Knudsen moved her to safety as the ambulance and police arrived at the scene above. Eventually, Knudsen got the disoriented woman to stay in place while he climbed back up the embankment to notify the authorities where she could be found.
On Oct. 23, Lemelin was heading west on the Trans-Canada Highway near Virden, Manitoba, when he was passed by two people in a pickup truck. As they passed by, Lemelin smelled a burning chemical-like odor coming from the pickup. Just moments later, he saw white smoke in the distance and knew the motorists were in trouble.
By the time Lemelin arrived at the scene, the truck was on fire. He used his fire extinguisher to put out the flames while the motorists removed their dogs and valuables from the vehicle. When the fire was out, he allowed the couple to use his cell phone to call for assistance.
On Nov. 7, Lothary used his truck to block traffic from causing further harm in the aftermath of a serious accident on Highway 41 in Germantown, Wis.
One man was pinned inside his vehicle, his nose was split open and had numerous injuries to his eyes and face. Lothary checked his breathing, placed pressure on his wounds and made him comfortable until authorities arrived.
— Staff reports
Cargo theft rises in 2011
FreightWatch International Jan. 19 said the number of U.S. cargo theft incidents reported last year increased 8.8 percent from the year before.
FreightWatch said 974 cargo theft incidents were recorded last year, with an average value of $319,000 per theft incident. Many cargo thefts aren’t reported.
“While the rate of theft continues to rise, we are pleased to see the average value per incident begin to decline,” said Barry Conlon, chief executive officer of FreightWatch, a global logistics security services provider. “This shows that shippers and the industry as a whole are beginning to secure their high-value cargo more effectively, forcing criminals to target less valuable loads.”
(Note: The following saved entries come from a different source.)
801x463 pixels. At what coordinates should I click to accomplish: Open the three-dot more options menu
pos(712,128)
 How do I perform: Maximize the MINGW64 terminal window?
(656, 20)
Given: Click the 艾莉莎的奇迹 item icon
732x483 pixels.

According to the firm, the most commonly targeted freight in 2011 was food and beverage products, electronics and building materials. Specific items most targeted by criminals include televisions, canned food products, cell phones, energy drinks and roofing materials. Those items can be sold easily on the black market.
The top four states for cargo theft were California, Florida, New Jersey and Texas. More than 87 percent of the thefts were full truckload or container thefts.
Thefts targeting electronics continued to decline from previous years, accounting for 17 percent of incidents last year, compared with 38 percent five years ago.
One of the reasons the average theft value dropped was the pharmaceutical theft average loss fell sharply from previous years.